__PROBLEM REQUIREMENTS__: Exact wording is required for every entry; transcribe all of them and leave the images out.

***

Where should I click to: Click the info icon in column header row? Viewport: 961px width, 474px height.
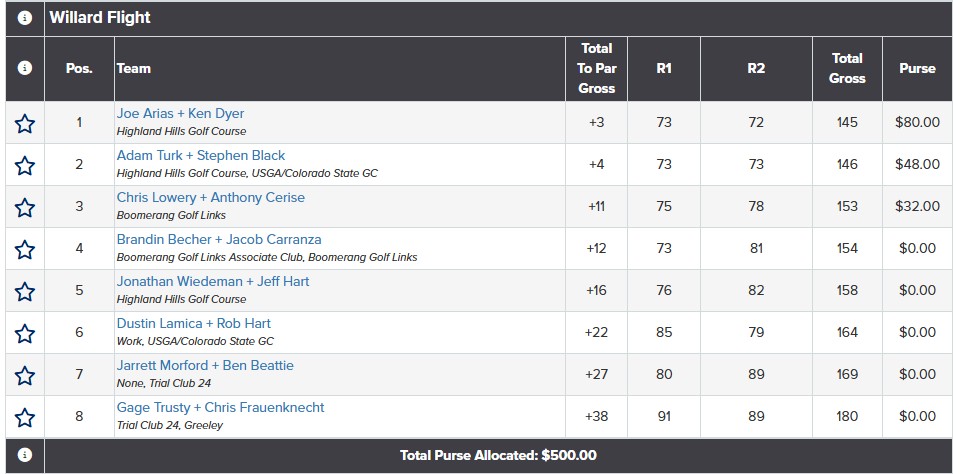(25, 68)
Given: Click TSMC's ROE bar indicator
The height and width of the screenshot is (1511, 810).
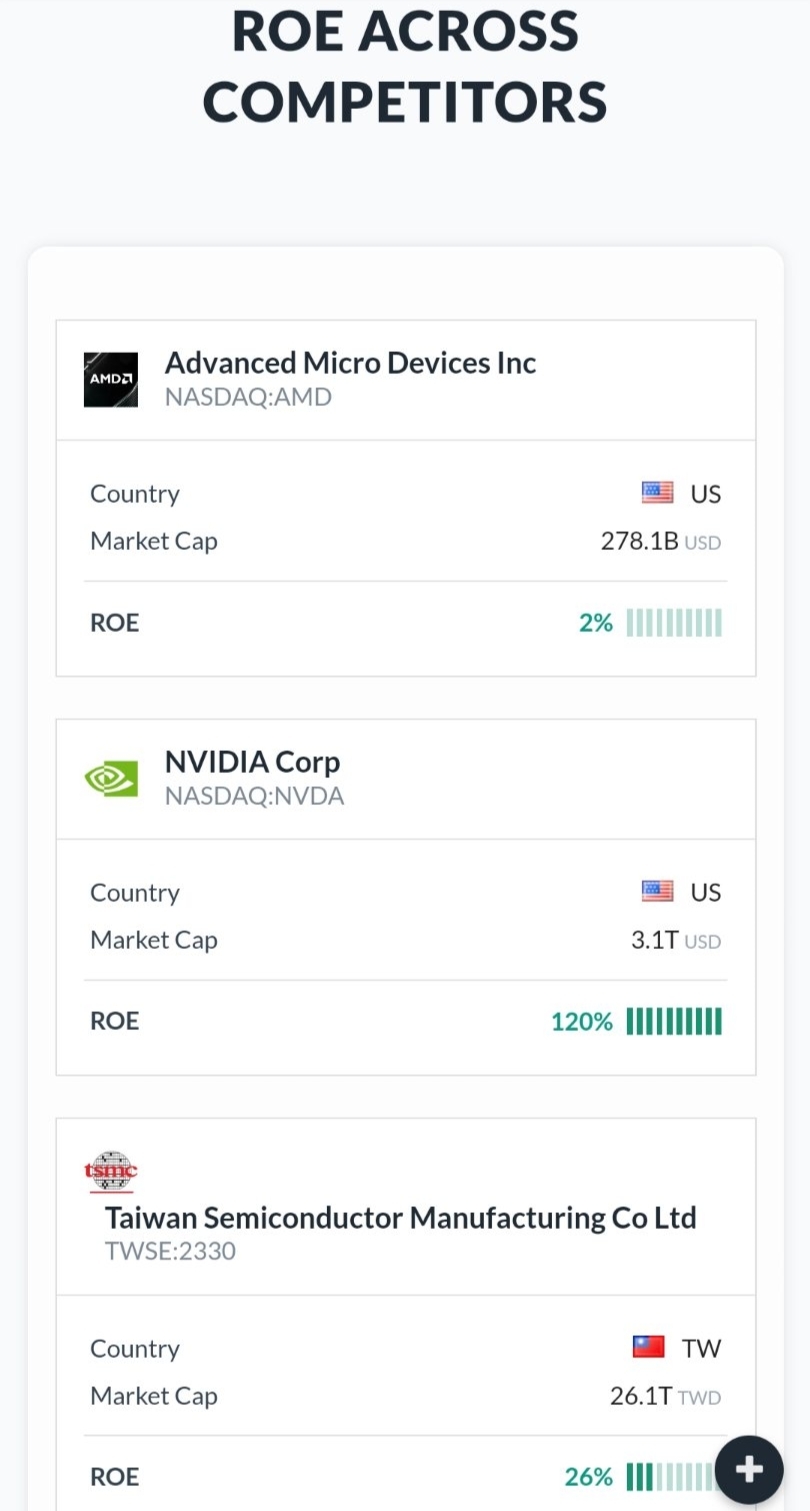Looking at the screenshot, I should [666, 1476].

***

__RESPONSE TO THIS EXERCISE__:
Where should I click to: Click the info icon in column header row? Viewport: 961px width, 474px height.
(25, 68)
Given: Click TSMC's ROE bar indicator
The height and width of the screenshot is (1511, 810).
Looking at the screenshot, I should [666, 1476].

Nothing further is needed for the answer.